Geschlagener Präsident muss im zweiten Durchgang auf Wähler von Le Pen hoffen

Frankreich-Wahl - Sarkozys letzte rechte Chance © Bild: Getty Images/AFP

Nachdem es dem französischen Präsidenten Nicolas Sarkozy nicht gelungen ist, im ersten Durchgang der Präsidentenwahl die Führung vor dem Sozialisten Francois Hollande zu übernehmen, liegt seine politische Zukunft nun in den Händen der Rechtsaußen Marine Le Pen. Mit 17,9 Prozent der Stimmen stellen die Anhänger Le Pens das größte Wählerreservoir für den konservativen Präsidenten dar, der mit 27,18 Prozent hinter Hollande (28,63 Prozent) liegt.

"Nicolas Sarkozy hat größere Wählerreserven als vorhergesehen", betonte Jean-Daniel Levy vom Meinungsforschungsinstitut Harris-Interactive. Allerdings schränkte der Politikwissenschafter Gerard Grunberg ein, dass Sarkozys politisches Schicksal "in den Händen Le Pens liegt". Der amtierende Präsident erklärte sich in Bezug auf seine Siegeschancen am Sonntagabend zwar zuversichtlich, allerdings steht ihm die heikle Aufgabe bevor, zugleich die Wähler der extremen Rechten als auch jene des Zentrumspolitikers Francois Bayrou von der "Mouvement Democrate" (MoDem) anzuziehen, der knapp 9 Prozent der Stimmen erhielt.

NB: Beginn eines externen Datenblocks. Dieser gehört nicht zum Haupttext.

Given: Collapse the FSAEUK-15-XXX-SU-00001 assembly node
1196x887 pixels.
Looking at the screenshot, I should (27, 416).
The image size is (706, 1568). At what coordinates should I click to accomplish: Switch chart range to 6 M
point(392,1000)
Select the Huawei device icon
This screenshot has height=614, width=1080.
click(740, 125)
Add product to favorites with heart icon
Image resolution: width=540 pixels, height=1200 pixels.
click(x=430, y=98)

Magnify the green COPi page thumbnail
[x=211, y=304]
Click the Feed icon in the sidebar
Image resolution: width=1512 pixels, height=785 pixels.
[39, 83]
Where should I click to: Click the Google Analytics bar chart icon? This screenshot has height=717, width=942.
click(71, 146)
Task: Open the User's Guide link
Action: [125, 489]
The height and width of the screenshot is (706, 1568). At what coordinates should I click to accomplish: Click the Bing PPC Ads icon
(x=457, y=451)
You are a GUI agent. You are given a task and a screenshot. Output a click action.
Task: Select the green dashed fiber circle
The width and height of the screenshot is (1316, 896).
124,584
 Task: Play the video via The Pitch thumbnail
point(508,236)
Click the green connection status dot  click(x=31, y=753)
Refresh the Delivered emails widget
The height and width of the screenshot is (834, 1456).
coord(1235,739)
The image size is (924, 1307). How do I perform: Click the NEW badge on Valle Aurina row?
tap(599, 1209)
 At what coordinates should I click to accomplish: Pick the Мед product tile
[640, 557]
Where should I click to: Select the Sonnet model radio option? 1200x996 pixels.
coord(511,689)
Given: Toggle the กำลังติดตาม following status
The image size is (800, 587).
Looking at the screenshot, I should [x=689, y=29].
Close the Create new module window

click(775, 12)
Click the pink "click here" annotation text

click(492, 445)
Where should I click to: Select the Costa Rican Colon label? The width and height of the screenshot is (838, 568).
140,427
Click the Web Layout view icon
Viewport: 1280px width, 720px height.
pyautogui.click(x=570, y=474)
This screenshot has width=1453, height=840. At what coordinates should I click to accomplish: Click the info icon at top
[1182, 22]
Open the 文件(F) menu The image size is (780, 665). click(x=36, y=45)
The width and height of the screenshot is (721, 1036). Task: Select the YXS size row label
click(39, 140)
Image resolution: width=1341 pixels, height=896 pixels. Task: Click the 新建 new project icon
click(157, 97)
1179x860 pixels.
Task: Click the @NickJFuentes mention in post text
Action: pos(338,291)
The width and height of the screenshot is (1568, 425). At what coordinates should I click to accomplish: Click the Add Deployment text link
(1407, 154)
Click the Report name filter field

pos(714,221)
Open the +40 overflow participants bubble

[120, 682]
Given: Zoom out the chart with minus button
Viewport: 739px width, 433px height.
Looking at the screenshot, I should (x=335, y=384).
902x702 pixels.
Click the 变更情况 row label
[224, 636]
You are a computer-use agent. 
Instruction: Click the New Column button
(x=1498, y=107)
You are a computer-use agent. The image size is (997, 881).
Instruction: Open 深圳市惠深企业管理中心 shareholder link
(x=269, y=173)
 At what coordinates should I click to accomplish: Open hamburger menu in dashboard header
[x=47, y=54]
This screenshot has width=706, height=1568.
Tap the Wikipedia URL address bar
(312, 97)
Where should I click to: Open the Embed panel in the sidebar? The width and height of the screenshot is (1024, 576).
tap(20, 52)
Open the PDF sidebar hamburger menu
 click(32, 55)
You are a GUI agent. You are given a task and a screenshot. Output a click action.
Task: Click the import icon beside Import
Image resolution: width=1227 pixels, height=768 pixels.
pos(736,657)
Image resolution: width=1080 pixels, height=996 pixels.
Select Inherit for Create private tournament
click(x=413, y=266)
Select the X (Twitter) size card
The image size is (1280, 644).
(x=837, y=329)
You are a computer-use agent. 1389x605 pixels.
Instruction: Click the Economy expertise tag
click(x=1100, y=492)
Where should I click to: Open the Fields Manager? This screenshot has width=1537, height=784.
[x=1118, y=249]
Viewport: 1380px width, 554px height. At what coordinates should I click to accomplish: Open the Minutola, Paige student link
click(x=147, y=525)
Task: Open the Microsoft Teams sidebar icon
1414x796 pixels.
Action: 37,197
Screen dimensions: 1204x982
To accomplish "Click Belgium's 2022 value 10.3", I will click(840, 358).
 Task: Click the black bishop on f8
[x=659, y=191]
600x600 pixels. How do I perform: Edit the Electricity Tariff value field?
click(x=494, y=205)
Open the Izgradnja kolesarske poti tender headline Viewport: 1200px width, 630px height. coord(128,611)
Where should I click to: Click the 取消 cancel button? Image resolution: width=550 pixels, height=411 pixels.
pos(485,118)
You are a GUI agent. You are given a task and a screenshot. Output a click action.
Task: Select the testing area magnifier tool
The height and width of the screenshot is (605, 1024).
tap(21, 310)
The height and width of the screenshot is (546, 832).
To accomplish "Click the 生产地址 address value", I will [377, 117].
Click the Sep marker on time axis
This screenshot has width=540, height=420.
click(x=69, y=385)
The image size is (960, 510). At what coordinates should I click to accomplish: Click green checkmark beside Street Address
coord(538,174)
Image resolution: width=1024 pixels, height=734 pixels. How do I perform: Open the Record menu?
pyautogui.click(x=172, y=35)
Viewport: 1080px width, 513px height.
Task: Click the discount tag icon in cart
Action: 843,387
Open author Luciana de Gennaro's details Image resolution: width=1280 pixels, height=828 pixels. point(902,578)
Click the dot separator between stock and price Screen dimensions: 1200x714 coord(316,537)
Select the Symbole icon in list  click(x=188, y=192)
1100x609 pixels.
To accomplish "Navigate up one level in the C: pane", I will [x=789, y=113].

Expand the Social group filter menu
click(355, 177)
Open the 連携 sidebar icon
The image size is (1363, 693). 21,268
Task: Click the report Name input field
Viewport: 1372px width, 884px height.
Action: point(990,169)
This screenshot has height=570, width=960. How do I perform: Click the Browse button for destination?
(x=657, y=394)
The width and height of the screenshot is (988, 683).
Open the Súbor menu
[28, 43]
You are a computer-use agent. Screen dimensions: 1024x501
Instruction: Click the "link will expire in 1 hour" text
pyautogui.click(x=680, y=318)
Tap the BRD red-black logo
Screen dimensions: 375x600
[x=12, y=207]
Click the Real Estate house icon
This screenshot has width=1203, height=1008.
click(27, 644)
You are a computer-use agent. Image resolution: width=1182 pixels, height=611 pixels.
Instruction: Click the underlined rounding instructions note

Sarkozys Eroberungsprobleme
"Sarkozy hat einen Wahlkampf mit Themen geführt, welche die extreme Rechte gestärkt haben, und es wird schwierig sein, sich nun auf das Zentrum auszurichten", meinte Stephane Rozes vom Institut CAP. "Der Präsident muss unbedingt die Wähler der Front National erobern, aber jedes Mal, als er das seit Beginn des Wahlkampfes versuchte, hat es nicht geklappt", gab sich Gael Sliman vom Institut BVA skeptisch. Das sehr positive Ergebnis Le Pens, das einen historischen Rekord für die FN darstellt, beweise die Schwierigkeiten, die Sarkozy damit hat, rechtsextreme Wähler anzuziehen.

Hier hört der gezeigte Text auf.